Like a brontosaurus trudging into a tar pit, the New York Times just blundered into a debate that up to now has been best left to feminist journals and Queer discussion groups, in the Fashion & Style section, no less. With the nuance of a brickbat and the keen understanding of someone who has watched “The L Word,” writer Paul Vitello takes a look at lesbian response to transmen and finds (surprise!) some unease.
Unhip and straight as I am, I still know that not every woman who identifies as a man pauses to identify as a lesbian in between and that any woman who successfully passes as a man never quite gains the male privilege that the rest of us are born into.
I’ll leave further criticism of the Times for being out of its league to more qualified blargers, but did want to highlight this illuminating quote from Natasha, a lesbian whose partner became a man, putting an end to their relationship:
“You’re in love with a person, but there is something about gender that is so central to identity it can be overwhelming if the person changes,” she said.
What I had never quite gotten about transgender identity is that if gender is supposed to be just a social construct, like “race,” something that we made up and that has nothing to do with biology, then why change the physical form?
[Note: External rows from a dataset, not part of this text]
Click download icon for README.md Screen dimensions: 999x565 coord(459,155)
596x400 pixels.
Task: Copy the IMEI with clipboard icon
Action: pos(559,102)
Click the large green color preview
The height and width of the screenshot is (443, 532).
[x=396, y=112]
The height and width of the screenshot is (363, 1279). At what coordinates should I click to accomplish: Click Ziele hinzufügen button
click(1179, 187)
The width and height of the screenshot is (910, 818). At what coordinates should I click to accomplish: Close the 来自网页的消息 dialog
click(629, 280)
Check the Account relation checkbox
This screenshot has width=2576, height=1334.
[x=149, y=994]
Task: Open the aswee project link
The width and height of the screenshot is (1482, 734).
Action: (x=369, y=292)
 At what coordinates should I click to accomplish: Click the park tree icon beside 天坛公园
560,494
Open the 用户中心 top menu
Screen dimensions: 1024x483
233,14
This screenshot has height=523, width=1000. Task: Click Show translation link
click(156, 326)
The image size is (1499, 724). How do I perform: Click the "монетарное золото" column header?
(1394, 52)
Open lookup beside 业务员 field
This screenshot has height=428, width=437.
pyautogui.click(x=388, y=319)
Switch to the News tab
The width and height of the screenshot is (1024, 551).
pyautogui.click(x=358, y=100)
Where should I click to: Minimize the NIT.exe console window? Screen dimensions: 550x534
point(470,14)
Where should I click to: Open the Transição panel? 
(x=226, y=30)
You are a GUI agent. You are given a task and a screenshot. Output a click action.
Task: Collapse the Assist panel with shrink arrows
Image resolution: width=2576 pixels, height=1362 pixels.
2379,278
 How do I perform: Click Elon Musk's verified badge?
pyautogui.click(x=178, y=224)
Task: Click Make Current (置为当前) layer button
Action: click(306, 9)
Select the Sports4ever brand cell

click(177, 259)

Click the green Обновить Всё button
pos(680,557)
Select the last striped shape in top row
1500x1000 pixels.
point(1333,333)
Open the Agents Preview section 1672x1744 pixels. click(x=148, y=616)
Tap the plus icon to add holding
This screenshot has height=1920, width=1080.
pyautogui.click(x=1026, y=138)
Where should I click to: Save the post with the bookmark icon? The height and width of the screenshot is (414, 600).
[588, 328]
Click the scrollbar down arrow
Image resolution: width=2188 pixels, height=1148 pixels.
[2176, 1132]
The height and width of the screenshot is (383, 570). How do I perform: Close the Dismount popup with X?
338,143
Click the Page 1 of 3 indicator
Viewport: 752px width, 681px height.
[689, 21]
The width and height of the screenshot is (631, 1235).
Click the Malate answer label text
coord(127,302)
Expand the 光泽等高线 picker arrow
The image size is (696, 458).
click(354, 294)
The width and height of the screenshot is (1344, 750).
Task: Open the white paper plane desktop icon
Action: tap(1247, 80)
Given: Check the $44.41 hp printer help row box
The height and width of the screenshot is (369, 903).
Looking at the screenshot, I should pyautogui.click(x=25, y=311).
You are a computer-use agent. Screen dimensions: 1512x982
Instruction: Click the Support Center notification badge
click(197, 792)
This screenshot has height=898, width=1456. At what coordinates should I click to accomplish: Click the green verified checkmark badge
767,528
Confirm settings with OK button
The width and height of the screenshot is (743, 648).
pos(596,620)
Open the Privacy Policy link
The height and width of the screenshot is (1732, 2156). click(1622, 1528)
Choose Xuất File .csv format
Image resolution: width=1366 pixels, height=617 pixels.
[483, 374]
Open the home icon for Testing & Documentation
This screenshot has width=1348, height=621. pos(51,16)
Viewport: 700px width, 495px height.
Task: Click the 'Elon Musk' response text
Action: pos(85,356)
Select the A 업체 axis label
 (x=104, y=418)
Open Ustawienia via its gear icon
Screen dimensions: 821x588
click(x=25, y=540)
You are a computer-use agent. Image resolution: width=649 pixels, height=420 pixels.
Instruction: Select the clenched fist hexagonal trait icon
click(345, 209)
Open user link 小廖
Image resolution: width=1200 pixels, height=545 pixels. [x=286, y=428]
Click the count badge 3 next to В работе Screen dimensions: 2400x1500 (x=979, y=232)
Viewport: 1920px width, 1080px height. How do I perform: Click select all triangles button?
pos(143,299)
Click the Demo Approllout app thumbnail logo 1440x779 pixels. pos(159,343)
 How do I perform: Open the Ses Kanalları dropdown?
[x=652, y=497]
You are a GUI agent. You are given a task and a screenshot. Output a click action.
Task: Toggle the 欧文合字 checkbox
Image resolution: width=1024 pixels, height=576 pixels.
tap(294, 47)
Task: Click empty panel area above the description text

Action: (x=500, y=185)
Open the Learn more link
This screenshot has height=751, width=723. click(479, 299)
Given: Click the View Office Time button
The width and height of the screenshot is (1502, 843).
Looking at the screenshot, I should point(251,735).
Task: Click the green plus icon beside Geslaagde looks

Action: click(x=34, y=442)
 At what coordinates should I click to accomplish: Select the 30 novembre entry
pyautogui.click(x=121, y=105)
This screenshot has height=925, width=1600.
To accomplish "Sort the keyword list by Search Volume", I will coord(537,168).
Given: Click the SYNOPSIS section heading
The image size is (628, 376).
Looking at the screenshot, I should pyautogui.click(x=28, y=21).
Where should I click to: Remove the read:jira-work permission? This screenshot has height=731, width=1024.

Why go through a series of expensive and less-than-satisfying surgeries and hormone treatments just so that you can be who you always felt you are? Why not just be?
As I thought more about what Natasha said, I realize that I can accept my trans friend who identifies as a man, because to accept him as a man means to drink beers together and talk about what’s the best strategy for grooming facial hair. But if it was a man asking me to accept him as a woman, I could do so, or tell myself I could. But I wouldn’t countenance dating her. I would view her as a sexless being, like nuns or my grandma.
Yes, yes, nuns and grandmas are women, and femininity and womanhood comes in all varieties. I could certainly be saying this more eloquently, but I am writing this in the first flush of realization that saying that gender is a social construct (much like saying the same about “race”) does not make it a contemporary fact. Saying it is merely the first step towards making it true. In the meantime, we live in our culture and society today, where gender is so central to our identities, and sometimes extreme physical changes through medical science are important for acceptance.